Satellite Imagery Updates (Sentinel-2)
| Component | Frequency | Notes |
|---|---|---|
| Raw image availability | ~5 days | More frequent at higher latitudes |
| Cloud-free composites | Weekly or biweekly | Depends on cloud patterns |
| Vegetation-condition time series | Every new image | Supports near-real-time monitoring |
Weather Data Updates (Open-Meteo)
| Component | Frequency | Notes |
|---|---|---|
| Forecast weather | Multiple times per day | Supports emerging risk detection |
| Historical reanalysis | Periodically updated | Supports climate and trend studies |
| Daily indicators | Daily | Used for crop-growth models |
| Extreme event indicators | Daily or sub-daily | Detects anomalies quickly |
Additional Supporting Data
Crop Calendars and Agronomic Reference Data
Provides crop-specific information including:
- Planting windows
- Harvest periods
- Typical crop development stages
This information helps interpret satellite observations within the correct seasonal context.
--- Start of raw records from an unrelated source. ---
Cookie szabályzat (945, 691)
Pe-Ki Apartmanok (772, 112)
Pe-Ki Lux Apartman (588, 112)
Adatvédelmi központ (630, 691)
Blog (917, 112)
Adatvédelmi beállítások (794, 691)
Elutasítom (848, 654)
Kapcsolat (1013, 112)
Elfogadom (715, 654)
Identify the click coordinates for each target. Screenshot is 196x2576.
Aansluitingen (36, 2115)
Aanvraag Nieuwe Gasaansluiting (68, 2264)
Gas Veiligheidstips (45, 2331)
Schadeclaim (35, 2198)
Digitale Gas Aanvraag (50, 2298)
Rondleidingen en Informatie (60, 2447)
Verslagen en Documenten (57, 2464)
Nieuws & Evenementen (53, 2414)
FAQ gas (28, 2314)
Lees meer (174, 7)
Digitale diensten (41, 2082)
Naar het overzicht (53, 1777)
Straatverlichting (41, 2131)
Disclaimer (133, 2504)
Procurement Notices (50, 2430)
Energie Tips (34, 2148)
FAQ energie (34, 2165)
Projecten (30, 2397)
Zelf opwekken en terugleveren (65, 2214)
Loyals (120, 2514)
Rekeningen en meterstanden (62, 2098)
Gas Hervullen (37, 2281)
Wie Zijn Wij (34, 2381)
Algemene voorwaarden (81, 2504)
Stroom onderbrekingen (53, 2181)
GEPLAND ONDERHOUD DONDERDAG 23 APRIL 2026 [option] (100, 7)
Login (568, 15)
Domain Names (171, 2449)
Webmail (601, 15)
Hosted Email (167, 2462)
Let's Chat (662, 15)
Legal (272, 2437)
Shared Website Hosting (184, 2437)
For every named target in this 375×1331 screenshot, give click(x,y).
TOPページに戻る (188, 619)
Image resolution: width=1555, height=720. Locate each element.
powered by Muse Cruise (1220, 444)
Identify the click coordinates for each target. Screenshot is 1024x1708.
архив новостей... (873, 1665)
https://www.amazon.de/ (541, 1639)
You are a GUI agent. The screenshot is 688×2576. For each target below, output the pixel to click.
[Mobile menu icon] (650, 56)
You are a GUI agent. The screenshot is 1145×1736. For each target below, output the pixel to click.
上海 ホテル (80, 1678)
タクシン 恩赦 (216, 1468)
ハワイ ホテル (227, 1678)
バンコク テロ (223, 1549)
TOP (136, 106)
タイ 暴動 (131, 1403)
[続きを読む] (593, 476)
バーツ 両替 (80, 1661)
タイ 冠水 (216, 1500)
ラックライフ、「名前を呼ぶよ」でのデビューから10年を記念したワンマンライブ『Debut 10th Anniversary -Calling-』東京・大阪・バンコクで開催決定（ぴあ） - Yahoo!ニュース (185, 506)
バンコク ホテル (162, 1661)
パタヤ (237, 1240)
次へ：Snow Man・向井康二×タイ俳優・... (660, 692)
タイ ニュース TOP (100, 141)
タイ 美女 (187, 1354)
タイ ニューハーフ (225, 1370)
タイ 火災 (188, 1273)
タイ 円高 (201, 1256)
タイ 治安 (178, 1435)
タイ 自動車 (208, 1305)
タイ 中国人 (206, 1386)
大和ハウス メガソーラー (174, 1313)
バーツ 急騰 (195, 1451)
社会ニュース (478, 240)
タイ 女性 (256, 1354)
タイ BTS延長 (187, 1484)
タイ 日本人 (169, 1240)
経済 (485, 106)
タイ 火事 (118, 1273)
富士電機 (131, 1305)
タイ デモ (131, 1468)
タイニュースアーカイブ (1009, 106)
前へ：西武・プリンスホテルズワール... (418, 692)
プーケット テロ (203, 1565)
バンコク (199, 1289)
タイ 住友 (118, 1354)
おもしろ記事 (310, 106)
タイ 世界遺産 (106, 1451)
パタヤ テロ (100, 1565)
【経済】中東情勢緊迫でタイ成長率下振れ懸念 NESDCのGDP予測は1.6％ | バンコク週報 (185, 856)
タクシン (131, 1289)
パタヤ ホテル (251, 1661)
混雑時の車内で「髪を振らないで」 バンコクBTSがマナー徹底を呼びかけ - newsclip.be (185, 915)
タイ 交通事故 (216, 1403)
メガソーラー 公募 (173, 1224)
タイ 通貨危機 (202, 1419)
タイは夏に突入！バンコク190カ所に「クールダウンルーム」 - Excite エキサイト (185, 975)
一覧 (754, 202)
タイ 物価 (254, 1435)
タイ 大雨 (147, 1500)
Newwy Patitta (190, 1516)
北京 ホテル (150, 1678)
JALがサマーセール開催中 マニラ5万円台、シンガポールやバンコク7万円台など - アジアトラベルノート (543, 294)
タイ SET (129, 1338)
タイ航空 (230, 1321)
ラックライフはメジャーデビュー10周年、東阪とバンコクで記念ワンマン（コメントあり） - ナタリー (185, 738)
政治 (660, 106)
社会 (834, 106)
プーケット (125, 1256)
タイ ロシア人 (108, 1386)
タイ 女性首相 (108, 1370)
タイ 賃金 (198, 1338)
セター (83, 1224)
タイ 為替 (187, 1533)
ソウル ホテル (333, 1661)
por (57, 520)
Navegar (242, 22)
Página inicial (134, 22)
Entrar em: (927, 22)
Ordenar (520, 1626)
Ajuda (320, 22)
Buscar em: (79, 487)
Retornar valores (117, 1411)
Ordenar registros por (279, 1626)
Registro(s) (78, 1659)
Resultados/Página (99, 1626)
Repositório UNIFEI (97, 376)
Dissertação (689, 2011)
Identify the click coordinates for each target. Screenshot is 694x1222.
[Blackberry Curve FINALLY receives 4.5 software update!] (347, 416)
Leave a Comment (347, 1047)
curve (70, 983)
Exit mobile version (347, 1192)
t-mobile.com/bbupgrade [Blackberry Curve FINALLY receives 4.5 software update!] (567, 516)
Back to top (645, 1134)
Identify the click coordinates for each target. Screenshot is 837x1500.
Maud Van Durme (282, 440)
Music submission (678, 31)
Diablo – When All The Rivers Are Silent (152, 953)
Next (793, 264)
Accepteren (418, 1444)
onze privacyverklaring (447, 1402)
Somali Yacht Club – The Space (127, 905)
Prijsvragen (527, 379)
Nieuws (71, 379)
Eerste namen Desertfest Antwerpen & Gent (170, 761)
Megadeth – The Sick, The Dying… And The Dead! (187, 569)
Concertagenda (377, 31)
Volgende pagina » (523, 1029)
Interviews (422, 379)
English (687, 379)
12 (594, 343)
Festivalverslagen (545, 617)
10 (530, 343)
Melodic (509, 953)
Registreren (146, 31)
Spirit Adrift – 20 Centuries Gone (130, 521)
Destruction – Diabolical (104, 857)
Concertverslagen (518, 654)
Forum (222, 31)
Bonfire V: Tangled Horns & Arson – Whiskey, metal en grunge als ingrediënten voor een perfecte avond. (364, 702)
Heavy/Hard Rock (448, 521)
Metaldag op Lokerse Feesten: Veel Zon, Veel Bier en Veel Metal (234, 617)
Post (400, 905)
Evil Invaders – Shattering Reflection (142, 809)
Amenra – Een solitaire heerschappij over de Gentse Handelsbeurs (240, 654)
Historical Production Data
Historical agricultural production statistics provide a baseline for:
- Yield forecasting
- Seasonal comparisons
- Detection of abnormal production years
- Agricultural planning and policy analysis
Field Boundaries or Parcel Maps (Future)
Where available, field boundaries allow more precise agricultural analysis.
These datasets enable:
- Field-level monitoring
- Precision agriculture advisory services
- Farm-level yield estimation
However, parcel data is not required for national-scale food-security monitoring.
How These Data Sources Work Together
Oracle Agriculture Intelligence integrates multiple geospatial datasets into a unified analytical system.
Each data source contributes a different type of information:
- Satellite imagery reveals what is happening on the ground: crop health, vegetation vigor, and land use.
- Weather data explains environmental drivers such as rainfall deficits, heat stress, or storm events.
- Soil and terrain datasets describe underlying environmental conditions that influence crop productivity and water movement.
- Hydrology datasets help detect flood risk and watershed dynamics.
- Geographic reference layers organize insights into meaningful reporting units for governments.
Together, these datasets enable continuous monitoring of agricultural landscapes and provide early insight into potential food-security risks.